Problems within the band caused the recording of their 1987 follow-up album Big Generator to stretch over a couple of years, and while the album would go Platinum™ in the states, the writing was clearly on the wall for a band change. The 1991 Yes album Union featured a “who’s who” of past and present Yes members, including Steve Howe and Bill Bruford, and 1994’s Talk would be the last to feature Rabin as a member of the band. Their commercial peak behind them (Talk was their first album to not chart ‘Top 20’ in the U.S. in two decades), Yes recorded sporadically throughout the remainder of the ‘90s and into the new millennium, the band’s most recent album, 2014’s Heaven and Earth, featuring a line-up comprised of vocalist Jon Davison, guitarist Howe, keyboardist Downes, drummer White, and bassist Squire.

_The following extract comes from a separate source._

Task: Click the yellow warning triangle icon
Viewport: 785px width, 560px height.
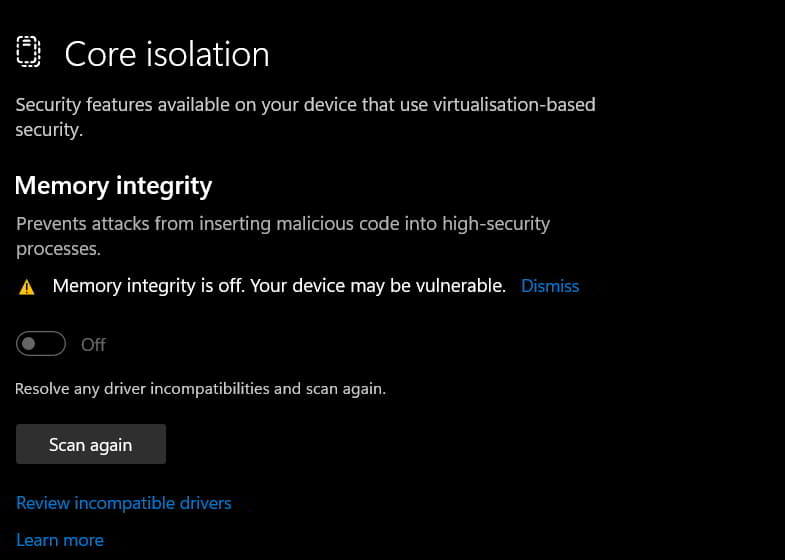Action: pos(27,287)
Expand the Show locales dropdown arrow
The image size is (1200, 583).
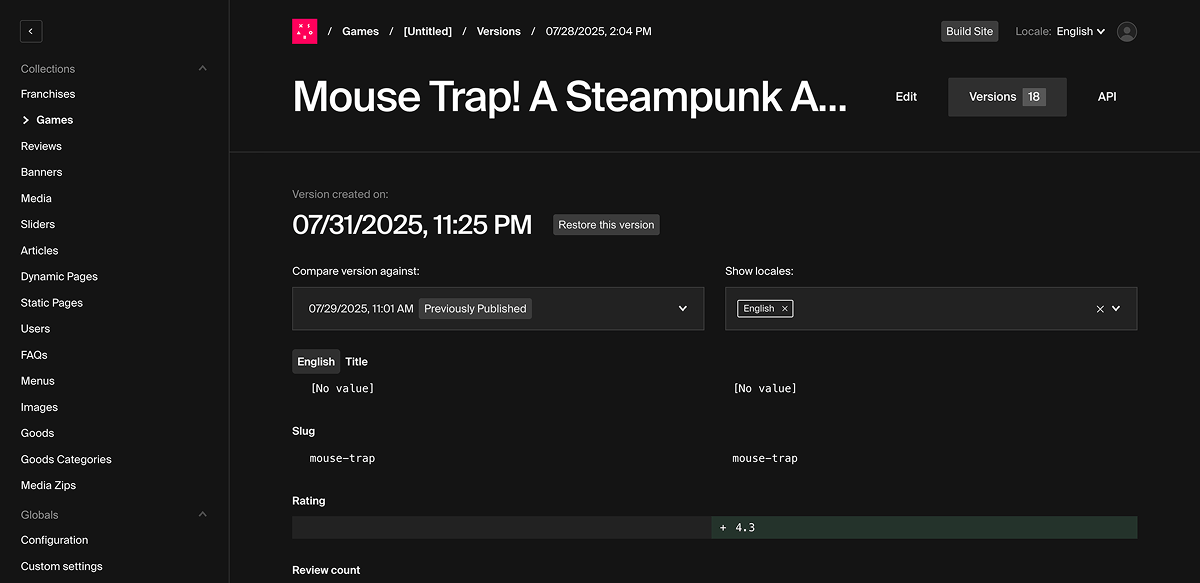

While Squire dedicated the lion’s share of his time and energy to Yes through the decades, he would release a lone solo album, Fish Out Of Water, in 1975. A critical and commercial success, the album featured Yes members Bruford and Moraz as well as Squire’s former bandmate in the Syn (a mid-60s precursor to Yes), pianist Andrew Pryce Jackman. With then-current Yes guitarist Billy Sherwood, Squire formed a musical side-project called Conspiracy that released albums in 2000 and 2003, and in 2004 the bassist joined a reunited the Syn for a single recording and tour. More recently, Squire hooked up with guitarist Steve Hackett from Genesis under the band name Squackett, the pair releasing an acclaimed album A Life Within A Day in 2012.
Although Yes would go through multiple personnel changes throughout the years – eighteen different members by Squire’s count in a 2013 Rolling Stone magazine interview – the bassist was the bedrock foundation of the Yes sound, and the only musician to appear on all 21 of the band’s studio and ten live albums (and counting). Squire’s imaginative, melodic, and energetic playing style influenced subsequent generations of players, from Rush’s Geddy Lee to Les Claypool of Primus and John Myung of Dream Theater, among many others. His musical contributions to Yes shaped the band’s sound and legacy and his presence will be sorely missed by prog-rock fans worldwide.